ある日、思いついてしまった思考は、我ながら不愉快だった。
身体の奥底まで触れて、全てを暴いて正気を失わせる行為は、獲物を屠るのに酷似している。諦めきれずに足掻く獲物を拘束し、屈服させると満たされると感じる。そして、対象となる「獲物」は何でもいい訳ではない。手強いモノほど、満足度は増していく。
だというのに、露呈する弱さが目障りな相手を貪るときにこそ、他の誰にも感じない充足感を得てしまう。
何度も何度も飽きることなく、ギギナはガユスを殺している。そして、本当にも殺したくて堪らなくなる。
ずっと、ガユスに初めて手を伸ばして組み敷いた時から、ギギナにとってその行為はガユスの息の根を止めない為の代償行為だった。
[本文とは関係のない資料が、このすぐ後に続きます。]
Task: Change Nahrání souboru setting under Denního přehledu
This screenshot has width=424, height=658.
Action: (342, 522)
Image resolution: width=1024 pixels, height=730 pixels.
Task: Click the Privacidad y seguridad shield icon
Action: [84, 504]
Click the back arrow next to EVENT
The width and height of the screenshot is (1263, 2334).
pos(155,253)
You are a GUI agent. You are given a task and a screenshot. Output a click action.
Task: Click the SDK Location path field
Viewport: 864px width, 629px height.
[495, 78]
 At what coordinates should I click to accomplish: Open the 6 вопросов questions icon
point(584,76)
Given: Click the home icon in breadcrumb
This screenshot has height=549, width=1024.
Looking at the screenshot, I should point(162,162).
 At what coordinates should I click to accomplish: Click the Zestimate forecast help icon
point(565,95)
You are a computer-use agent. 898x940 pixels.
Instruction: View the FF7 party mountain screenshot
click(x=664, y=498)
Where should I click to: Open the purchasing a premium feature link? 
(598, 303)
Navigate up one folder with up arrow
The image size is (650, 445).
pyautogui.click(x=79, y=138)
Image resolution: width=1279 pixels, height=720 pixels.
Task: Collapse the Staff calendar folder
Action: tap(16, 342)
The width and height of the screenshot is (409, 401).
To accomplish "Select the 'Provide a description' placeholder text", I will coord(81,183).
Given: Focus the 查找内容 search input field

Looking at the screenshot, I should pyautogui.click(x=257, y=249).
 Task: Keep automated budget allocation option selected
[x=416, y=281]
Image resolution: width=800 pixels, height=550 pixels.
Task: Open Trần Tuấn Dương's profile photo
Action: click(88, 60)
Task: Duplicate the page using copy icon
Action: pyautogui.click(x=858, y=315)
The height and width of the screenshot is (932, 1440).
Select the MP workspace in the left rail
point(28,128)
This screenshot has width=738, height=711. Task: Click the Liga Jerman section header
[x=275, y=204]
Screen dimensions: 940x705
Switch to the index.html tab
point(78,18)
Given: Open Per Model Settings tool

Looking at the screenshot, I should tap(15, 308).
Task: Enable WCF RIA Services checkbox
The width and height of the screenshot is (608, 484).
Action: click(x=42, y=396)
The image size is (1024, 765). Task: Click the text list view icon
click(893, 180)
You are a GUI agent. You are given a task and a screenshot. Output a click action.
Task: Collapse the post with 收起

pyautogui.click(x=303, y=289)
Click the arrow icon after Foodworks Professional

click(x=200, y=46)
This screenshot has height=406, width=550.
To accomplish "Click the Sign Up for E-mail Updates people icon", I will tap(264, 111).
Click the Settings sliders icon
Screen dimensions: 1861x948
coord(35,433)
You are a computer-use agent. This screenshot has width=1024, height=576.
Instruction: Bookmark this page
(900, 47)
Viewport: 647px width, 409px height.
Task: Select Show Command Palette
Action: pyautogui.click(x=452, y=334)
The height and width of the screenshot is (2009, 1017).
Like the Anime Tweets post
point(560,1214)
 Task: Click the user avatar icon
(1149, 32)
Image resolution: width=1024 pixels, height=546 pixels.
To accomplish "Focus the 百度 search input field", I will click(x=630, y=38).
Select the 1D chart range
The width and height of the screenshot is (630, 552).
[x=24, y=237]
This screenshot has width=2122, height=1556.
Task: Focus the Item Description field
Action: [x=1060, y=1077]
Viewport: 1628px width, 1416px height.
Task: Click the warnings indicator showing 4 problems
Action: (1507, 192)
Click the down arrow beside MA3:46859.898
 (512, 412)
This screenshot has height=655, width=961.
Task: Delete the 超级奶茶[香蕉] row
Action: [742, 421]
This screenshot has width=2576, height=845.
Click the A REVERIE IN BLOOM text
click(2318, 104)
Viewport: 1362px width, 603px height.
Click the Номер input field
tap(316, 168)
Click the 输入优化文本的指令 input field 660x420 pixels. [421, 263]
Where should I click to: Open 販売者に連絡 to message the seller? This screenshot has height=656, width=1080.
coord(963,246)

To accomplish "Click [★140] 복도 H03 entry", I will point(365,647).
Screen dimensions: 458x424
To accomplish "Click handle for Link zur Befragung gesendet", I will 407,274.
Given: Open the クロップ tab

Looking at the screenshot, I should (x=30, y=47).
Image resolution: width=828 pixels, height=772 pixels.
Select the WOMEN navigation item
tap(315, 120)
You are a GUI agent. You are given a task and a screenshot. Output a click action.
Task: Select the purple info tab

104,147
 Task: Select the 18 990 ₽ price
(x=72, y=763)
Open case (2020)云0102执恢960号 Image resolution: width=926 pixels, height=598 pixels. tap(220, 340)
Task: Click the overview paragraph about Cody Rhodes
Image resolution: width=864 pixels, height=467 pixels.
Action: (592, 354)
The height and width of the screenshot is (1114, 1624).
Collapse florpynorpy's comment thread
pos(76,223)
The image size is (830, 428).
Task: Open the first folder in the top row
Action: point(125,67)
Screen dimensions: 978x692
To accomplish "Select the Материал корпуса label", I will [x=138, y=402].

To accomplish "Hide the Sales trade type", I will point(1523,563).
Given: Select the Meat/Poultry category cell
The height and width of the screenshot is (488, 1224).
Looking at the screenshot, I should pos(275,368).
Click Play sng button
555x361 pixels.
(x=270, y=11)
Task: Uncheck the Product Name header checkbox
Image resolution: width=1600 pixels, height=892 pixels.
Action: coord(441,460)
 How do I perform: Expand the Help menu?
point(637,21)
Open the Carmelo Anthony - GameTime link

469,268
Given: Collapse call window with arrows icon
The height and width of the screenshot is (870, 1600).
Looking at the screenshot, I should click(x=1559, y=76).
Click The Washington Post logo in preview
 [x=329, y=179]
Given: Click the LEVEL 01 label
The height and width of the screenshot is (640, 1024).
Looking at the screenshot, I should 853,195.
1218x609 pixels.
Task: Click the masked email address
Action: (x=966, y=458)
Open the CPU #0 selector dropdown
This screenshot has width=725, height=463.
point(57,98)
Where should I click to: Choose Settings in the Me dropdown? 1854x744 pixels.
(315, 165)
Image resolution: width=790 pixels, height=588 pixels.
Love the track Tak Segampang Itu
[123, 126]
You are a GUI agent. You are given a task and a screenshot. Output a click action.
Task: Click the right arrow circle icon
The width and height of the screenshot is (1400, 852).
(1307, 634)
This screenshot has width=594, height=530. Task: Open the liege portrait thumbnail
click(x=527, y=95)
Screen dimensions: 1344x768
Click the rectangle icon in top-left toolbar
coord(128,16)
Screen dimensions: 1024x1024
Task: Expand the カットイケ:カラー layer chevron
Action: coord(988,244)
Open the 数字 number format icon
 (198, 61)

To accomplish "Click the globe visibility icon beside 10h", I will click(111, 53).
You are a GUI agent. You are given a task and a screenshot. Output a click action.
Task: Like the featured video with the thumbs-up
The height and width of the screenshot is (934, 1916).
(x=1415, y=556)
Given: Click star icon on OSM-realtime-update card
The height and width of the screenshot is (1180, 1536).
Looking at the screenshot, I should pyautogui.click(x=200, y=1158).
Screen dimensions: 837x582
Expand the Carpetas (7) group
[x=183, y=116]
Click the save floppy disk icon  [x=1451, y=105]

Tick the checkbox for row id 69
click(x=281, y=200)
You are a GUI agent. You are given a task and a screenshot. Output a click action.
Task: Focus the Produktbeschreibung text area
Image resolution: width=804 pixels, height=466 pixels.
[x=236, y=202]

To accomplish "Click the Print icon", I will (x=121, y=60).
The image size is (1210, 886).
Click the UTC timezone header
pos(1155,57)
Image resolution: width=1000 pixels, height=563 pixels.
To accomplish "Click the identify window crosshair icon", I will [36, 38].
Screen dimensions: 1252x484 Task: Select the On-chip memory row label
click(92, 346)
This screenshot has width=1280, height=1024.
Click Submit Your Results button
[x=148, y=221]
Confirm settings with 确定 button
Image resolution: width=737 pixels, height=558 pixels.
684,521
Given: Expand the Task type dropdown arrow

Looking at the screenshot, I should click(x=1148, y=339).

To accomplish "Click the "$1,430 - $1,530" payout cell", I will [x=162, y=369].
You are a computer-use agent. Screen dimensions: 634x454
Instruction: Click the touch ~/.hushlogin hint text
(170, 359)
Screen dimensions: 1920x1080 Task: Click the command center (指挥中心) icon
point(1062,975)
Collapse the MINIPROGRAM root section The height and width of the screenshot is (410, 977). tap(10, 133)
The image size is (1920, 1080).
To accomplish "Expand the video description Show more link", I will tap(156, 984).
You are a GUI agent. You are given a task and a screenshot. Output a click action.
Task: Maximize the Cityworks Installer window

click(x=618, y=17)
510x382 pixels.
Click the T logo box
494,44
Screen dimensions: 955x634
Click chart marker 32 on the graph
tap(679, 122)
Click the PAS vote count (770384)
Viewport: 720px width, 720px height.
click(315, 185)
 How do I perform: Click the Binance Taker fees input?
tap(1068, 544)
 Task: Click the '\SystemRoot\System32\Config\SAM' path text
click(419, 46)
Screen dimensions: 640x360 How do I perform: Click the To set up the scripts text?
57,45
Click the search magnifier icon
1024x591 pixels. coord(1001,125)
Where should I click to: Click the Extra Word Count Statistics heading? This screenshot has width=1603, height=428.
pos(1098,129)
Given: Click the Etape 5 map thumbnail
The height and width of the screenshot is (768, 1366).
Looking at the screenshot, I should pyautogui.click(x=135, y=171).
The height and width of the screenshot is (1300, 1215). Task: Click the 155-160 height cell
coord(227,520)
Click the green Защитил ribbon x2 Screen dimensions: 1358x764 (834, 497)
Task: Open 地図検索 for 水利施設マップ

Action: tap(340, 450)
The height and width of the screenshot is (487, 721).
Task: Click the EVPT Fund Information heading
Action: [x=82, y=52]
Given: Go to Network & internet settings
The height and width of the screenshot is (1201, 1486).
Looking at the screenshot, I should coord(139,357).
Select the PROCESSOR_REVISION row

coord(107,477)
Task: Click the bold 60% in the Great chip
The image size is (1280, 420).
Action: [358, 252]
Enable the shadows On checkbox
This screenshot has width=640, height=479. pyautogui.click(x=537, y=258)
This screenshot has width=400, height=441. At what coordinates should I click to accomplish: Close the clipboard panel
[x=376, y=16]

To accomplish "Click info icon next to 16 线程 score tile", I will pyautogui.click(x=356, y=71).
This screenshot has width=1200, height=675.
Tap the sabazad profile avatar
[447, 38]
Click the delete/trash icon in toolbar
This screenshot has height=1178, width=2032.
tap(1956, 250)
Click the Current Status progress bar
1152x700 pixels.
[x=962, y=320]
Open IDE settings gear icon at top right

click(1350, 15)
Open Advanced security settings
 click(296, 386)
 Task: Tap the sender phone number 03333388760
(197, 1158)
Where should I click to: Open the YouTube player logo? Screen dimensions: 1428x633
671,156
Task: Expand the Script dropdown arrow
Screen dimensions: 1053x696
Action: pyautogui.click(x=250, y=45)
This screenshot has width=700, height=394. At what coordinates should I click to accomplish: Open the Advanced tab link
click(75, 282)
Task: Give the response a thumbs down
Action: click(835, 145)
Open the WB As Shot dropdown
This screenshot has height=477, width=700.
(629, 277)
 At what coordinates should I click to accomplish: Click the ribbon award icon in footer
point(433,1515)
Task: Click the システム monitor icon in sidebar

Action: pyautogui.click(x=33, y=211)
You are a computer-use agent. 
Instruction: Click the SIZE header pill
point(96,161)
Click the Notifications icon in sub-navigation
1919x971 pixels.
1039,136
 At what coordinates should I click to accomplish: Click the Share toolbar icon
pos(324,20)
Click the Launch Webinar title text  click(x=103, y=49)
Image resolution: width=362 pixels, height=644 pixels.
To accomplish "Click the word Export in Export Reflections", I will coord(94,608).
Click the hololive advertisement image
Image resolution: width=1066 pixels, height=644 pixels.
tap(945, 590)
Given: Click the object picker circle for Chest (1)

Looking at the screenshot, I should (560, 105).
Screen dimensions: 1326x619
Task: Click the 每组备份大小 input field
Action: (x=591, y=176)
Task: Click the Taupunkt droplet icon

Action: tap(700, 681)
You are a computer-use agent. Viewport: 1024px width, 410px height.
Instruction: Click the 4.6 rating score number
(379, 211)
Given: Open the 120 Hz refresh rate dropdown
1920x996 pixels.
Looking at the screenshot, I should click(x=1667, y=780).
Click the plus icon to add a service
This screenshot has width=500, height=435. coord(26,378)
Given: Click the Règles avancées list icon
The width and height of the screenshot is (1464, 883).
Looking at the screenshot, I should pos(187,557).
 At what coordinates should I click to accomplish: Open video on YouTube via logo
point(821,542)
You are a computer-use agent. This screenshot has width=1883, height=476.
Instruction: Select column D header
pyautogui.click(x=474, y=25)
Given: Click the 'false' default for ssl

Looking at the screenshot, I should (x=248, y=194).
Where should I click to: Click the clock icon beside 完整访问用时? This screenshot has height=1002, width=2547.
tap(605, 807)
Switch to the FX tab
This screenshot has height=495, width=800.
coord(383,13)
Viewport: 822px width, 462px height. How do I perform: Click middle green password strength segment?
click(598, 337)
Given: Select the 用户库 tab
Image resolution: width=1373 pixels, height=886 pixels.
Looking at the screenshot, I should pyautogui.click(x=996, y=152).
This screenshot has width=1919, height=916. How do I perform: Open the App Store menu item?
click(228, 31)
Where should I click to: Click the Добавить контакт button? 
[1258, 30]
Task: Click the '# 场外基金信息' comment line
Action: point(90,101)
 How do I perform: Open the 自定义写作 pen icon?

少なくともギギナはそう思ってガユスを嬲り、鳴かせて来た。
だが本当は、どうなのだろう。
もしかすると、ガユスを殺したいと思う衝動こそが、彼を貪り尽くしたいと願う欲望の代償なのかもしれない。
ならばギギナは――ガユスを殺したいのではなくって。軟弱で臆病で無様なイキモノが目障りなのではなく。その反対に、彼を。その全てを手に入れたいと思っているのだろうか。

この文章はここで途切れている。